The neoconservatives who plotted this war before they ever met George Bush, and who prodded and pushed him into it, are now pushing for confrontation with Syria, Iran and Saudi Arabia. Their agenda is not now and has never been America's agenda. President Bush would be well advised to clean house of these neocons and go talk to the Old Man in Kennebunkport about what we should do now.
His father may not have understood politics, but he understood the world better than the crazed ideologues who captured his son.
Hasn't it been Israel's policies in regard to their conquered territories that has fomented much of the universal animosity that Arabs hold for Israeli's. Isn't the U.S. viewed as culpable in the Arab mind, due to it's close association with Israel, it's vast military and financial support of Israel?

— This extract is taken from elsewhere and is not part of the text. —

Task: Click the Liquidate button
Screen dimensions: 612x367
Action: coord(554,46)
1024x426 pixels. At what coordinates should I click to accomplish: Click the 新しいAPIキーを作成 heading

Yes, I've heard about that theory. Interesting, but is only a theory.
Why, then, does the press not call anyone on these ridiculous claims that it's the Americans that are going to bear the cost?
Unwanted occupation by anyone = terrorism.
Get on with the final stage of the peace process. Right now it is just a Kabuki dance of endless tit-for-tat death. Deciding who is, or who is not, in control of Palestine or whose turn it is to go lead has proved unfruitful.
Time to set the borders of both nations, require mutual recognition and a US/UN supervised non-aggression pact. Why delay?
ML/NJ
I think that is an overstatement, but just for fun....so what? The U.S. doesn't have a problem getting rid of troublesome regimes. We've invaded Panama, Grenada, Afghanistan, Iraq. Israel, has long been troublesome to America; heck, it even attacked a U.S. naval vessel at one point. It's been a drain on our diplomatic energies for decades, not to mention our foreign aid allocations. We had no problem getting rid of a theocracy in Afghanistan. What is so important about Israel, from the U.S. point of view, that we need them around at all? We don't need them to provide a land base to launch attacks. We have Arab allies for that. It is not an area teeming in natural resources. I don't get the knee-jerk defense of Israel that comes so easily from Americans. So if Buchanan and the so-called pallies aren't convinced that Israel is vital to American interests, I don't see anything particularly irrational about that.
That's pure calumny. With Buchanan, an American, he rightfully questions his government's relationship with a tiny country whose internal problems have become an eternal nuisance to his country's. If you read hatred into that, then you reveal your own bigotry.
LOL. Methinks you would see a holocaust around every corner. If genocide is your chief concern, then I submit, that Jews would be far safer dispersed throughout the free, democracized west, rather than corraled together in the most barbaric region of the world.
And your two cities would be ... ?
That's the stupidest argument yet.
Israel has had two major wars against hostile nations and won both decisively. But the creation of a Palestinian state is the end of Israel. Right.